Problems and tasks:
1. Answer these questions using the biography of Brady Paddock below, one line each:
(a) In what year did he begin practicing law?
(b) At which firm was he a partner before he formally joined Nix, Patterson & Roach as an associate?
(c) What position does he now hold with the firm?
2. Extend the biography of Brady Paddock with new sentences that pick up after its final line.

Text under study:
Louis B. (“Brady”) Paddock is a trial lawyer in the Texarkana, Texas office. He began practicing law in 1993 and has worked with and for Nix, Patterson & Roach in numerous capacities since 1998. Brady was a partner at Patton, Tidwell, Sandefur & Paddock before formally joining the firm as an associate in 1999. In 2006, Brady became a partner in the firm and practiced in that capacity until 2014. He now serves as Of Counsel to the firm. Brady has obtained numerous favorable jury verdicts and judgments for clients in a wide variety of cases such as age and race discrimination, nursing home neglect, wrongful death, deceptive trade practices, defective products, personal injuries, fraud, breach of contract, and breach of fiduciary duty.

Provided data:
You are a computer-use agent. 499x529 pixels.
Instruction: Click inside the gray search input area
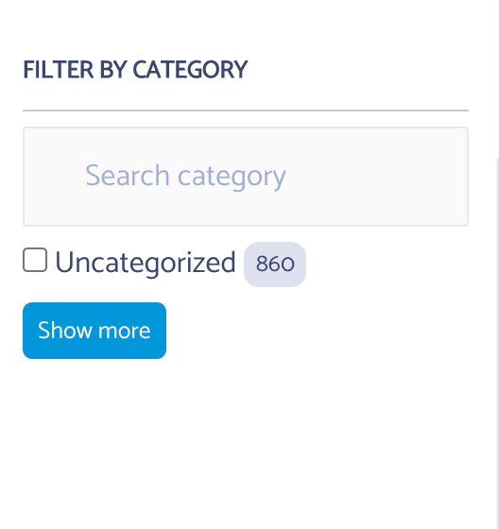tap(246, 177)
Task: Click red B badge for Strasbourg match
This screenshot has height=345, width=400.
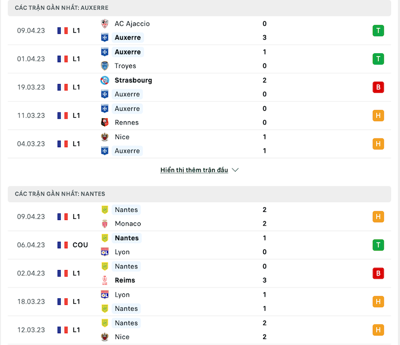Action: pyautogui.click(x=378, y=87)
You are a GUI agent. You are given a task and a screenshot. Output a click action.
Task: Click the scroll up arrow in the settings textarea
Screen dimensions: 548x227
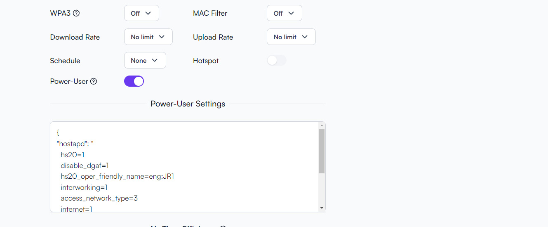(322, 125)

Expected responses:
1.
(a) 1993
(b) Patton, Tidwell, Sandefur & Paddock
(c) Of Counsel

2.
Brady has also collaborated with many other attorneys, including co-counsel, to obtain large monetary settlements for clients not only in individual cases, but also in larger, more complex cases asserting claims for patent infringement, violations of the federal False Claims Act, insurance fraud, and violations of the federal oil pollution act. Brady teamed with Steve Slater of Slater & Matsil in Dallas, Texas to successfully prosecute and settle multiple patents infringement cases in the United States District Court for the Eastern District of Texas. He has worked with attorneys from the Kellogg Huber firm in Washington DC for over seven years to obtain substantial settlements from major oil & gas companies in a federal False Claims Act case alleging underpayment of oil and gas royalties to the United States Government. Brady was also part of a team of lawyers led by NPR partner Michael Angelovich that prosecuted multiple nationwide class action cases against major US insurance companies for fraudulent underpayment of claims throughout the United States. Brady (along with Cary Patterson) served as NPR’s lead lawyers in representing the State of Florida and numerous other local governments and businesses throughout the Gulf Coast region in asserting claims against British Petroleum arising from the Deepwater Horizon explosion in the Gulf of Mexico.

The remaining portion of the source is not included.